Beginning in 1978, a mysterious series of bombings across the country had killed three people and wounded 23 others.
The targets were mostly either universities or airlines, which explains the origin his nickname: the "Unabomber."
For years, the only clue to his identity was a single sketch of a shadowy, hooded figure.
The big break came in 1995, when The Washington Post printed a long, anti-technology manifesto from the Unabomber entitled "Industrial Society and its Future."
Its ramblings reminded an upstate New York man named David Kaczynski of the kinds of things his older brother, Theodore, had written in the past.
Once a brilliant math student at Harvard, Theodore Kaczynski had long since abandoned academia to live as a recluse in that remote Montana cabin.
David Kaczynski's suspicions forced him to wrestle with a moral dilemma, as he told our Erin Moriarty back in 2005:
"Because of the death penalty, the likelihood would be that I would either have some innocent person's blood on my hands if I did nothing, or my own brother's blood on my hands if I stepped forward," he said.
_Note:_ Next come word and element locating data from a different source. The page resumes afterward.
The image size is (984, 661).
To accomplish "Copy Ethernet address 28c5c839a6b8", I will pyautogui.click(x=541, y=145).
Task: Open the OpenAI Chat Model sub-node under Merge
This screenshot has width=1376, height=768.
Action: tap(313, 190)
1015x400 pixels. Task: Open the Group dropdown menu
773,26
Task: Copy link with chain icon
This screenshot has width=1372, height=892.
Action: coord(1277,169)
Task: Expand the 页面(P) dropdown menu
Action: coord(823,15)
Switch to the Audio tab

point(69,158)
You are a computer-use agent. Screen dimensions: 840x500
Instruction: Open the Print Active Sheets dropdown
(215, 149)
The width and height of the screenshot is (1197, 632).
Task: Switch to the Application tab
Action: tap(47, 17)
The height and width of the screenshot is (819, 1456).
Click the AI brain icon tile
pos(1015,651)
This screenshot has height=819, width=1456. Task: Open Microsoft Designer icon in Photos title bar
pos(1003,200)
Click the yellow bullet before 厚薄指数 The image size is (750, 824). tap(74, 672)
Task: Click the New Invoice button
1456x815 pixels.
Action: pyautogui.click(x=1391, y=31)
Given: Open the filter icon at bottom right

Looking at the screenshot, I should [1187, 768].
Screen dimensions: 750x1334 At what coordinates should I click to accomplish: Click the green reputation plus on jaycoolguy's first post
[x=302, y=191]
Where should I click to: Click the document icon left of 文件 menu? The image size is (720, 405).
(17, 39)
David Kaczynski DID step forward. He provided information that led to his brother's arrest and conviction.
And with top legal aid, David was able to help his brother to escape the death penalty, with a plea agreement.
Instead, Theodore Kaczynski is currently serving four life sentences without parole at the so-called Supermax prison in Colorado.
On May 22nd, he will be 74 years old.